Task prompt
Could you convert the lines below into a JSON array of strings, with one string per line and no blank lines?

Data for this task

******

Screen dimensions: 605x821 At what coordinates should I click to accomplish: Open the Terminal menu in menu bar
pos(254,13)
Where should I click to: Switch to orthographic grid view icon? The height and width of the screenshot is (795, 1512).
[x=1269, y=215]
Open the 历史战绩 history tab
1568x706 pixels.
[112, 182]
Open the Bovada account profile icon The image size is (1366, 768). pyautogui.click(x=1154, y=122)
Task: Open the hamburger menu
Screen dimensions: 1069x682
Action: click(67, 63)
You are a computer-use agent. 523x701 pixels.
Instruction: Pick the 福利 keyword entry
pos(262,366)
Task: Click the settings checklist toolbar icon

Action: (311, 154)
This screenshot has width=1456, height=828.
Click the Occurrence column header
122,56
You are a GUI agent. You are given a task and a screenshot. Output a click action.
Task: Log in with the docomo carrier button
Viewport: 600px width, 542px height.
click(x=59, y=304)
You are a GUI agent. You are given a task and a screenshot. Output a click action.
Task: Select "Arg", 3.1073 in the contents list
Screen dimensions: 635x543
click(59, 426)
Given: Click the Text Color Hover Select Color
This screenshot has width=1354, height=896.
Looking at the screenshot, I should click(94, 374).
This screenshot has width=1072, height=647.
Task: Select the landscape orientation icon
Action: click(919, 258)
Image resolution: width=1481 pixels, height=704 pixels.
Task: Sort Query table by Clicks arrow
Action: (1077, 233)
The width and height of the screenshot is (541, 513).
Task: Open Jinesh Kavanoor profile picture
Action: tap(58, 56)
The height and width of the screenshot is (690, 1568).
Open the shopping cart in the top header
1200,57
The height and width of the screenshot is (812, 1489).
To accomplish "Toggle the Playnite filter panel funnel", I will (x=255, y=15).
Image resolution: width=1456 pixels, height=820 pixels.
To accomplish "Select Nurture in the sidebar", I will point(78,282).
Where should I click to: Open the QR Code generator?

******

Solution below
[
  "Screen dimensions: 605x821 At what coordinates should I click to accomplish: Open the Terminal menu in menu bar",
  "pos(254,13)",
  "Where should I click to: Switch to orthographic grid view icon? The height and width of the screenshot is (795, 1512).",
  "[x=1269, y=215]",
  "Open the 历史战绩 history tab",
  "1568x706 pixels.",
  "[112, 182]",
  "Open the Bovada account profile icon The image size is (1366, 768). pyautogui.click(x=1154, y=122)",
  "Task: Open the hamburger menu",
  "Screen dimensions: 1069x682",
  "Action: click(67, 63)",
  "You are a computer-use agent. 523x701 pixels.",
  "Instruction: Pick the 福利 keyword entry",
  "pos(262,366)",
  "Task: Click the settings checklist toolbar icon",
  "Action: (311, 154)",
  "This screenshot has width=1456, height=828.",
  "Click the Occurrence column header",
  "122,56",
  "You are a GUI agent. You are given a task and a screenshot. Output a click action.",
  "Task: Log in with the docomo carrier button",
  "Viewport: 600px width, 542px height.",
  "click(x=59, y=304)",
  "You are a GUI agent. You are given a task and a screenshot. Output a click action.",
  "Task: Select \"Arg\", 3.1073 in the contents list",
  "Screen dimensions: 635x543",
  "click(59, 426)",
  "Given: Click the Text Color Hover Select Color",
  "This screenshot has width=1354, height=896.",
  "Looking at the screenshot, I should click(94, 374).",
  "This screenshot has width=1072, height=647.",
  "Task: Select the landscape orientation icon",
  "Action: click(919, 258)",
  "Image resolution: width=1481 pixels, height=704 pixels.",
  "Task: Sort Query table by Clicks arrow",
  "Action: (1077, 233)",
  "The width and height of the screenshot is (541, 513).",
  "Task: Open Jinesh Kavanoor profile picture",
  "Action: tap(58, 56)",
  "The height and width of the screenshot is (690, 1568).",
  "Open the shopping cart in the top header",
  "1200,57",
  "The height and width of the screenshot is (812, 1489).",
  "To accomplish \"Toggle the Playnite filter panel funnel\", I will (x=255, y=15).",
  "Image resolution: width=1456 pixels, height=820 pixels.",
  "To accomplish \"Select Nurture in the sidebar\", I will point(78,282).",
  "Where should I click to: Open the QR Code generator?"
]